What the exercise asks: Where a line in the entries below contains the word "agent", it counts; give the total by itself.

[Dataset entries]

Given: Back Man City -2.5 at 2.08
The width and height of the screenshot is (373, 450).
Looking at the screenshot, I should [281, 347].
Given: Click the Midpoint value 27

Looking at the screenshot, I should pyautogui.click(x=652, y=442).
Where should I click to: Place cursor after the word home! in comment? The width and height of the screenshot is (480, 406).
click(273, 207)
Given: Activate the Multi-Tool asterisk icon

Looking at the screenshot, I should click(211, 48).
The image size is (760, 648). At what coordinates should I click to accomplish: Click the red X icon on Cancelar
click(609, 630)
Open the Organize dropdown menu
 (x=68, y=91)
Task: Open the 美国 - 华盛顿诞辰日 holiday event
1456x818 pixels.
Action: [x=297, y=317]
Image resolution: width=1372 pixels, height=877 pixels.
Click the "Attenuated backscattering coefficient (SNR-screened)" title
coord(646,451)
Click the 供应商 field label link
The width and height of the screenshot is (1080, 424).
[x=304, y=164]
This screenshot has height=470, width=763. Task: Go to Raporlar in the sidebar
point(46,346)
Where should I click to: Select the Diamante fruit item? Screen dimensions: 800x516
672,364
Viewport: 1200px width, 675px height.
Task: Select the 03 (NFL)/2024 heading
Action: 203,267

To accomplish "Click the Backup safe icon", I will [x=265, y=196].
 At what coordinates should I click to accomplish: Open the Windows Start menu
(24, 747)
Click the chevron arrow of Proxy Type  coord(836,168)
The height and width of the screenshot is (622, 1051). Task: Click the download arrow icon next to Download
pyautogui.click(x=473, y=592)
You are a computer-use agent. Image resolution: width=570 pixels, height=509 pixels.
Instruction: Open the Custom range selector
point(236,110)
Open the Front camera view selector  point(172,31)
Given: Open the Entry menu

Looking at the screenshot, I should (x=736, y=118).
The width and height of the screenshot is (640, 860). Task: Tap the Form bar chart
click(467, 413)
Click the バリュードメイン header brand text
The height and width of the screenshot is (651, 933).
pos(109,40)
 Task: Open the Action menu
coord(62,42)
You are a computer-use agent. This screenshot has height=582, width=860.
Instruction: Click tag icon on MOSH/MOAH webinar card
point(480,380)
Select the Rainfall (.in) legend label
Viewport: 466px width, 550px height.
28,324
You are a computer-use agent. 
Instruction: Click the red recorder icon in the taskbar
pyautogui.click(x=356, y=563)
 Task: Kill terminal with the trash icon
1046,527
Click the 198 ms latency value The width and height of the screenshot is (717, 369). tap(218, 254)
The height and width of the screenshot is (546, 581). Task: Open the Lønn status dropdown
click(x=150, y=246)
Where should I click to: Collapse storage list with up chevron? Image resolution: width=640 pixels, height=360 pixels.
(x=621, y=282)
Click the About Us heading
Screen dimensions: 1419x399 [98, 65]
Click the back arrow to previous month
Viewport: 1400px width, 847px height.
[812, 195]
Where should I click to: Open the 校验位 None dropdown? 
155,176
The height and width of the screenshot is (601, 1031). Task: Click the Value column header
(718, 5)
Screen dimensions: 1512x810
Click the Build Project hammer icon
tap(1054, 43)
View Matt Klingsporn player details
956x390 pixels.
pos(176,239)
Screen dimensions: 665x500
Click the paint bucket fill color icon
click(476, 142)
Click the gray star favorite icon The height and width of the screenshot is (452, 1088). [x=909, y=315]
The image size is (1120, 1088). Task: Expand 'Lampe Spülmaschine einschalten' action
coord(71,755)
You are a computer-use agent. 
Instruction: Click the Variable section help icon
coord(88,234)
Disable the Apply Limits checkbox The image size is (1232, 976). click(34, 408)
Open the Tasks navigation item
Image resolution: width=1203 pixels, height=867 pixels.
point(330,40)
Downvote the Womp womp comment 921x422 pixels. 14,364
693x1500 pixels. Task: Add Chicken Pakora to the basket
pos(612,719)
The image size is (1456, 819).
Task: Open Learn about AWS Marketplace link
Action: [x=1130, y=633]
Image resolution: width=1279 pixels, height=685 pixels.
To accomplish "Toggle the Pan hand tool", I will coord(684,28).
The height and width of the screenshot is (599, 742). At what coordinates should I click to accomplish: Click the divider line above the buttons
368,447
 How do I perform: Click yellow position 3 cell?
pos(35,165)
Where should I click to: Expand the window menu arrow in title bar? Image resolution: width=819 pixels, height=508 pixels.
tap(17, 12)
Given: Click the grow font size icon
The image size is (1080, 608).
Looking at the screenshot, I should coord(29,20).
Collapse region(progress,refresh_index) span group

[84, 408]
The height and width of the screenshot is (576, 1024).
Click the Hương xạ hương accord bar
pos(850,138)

Your response: 4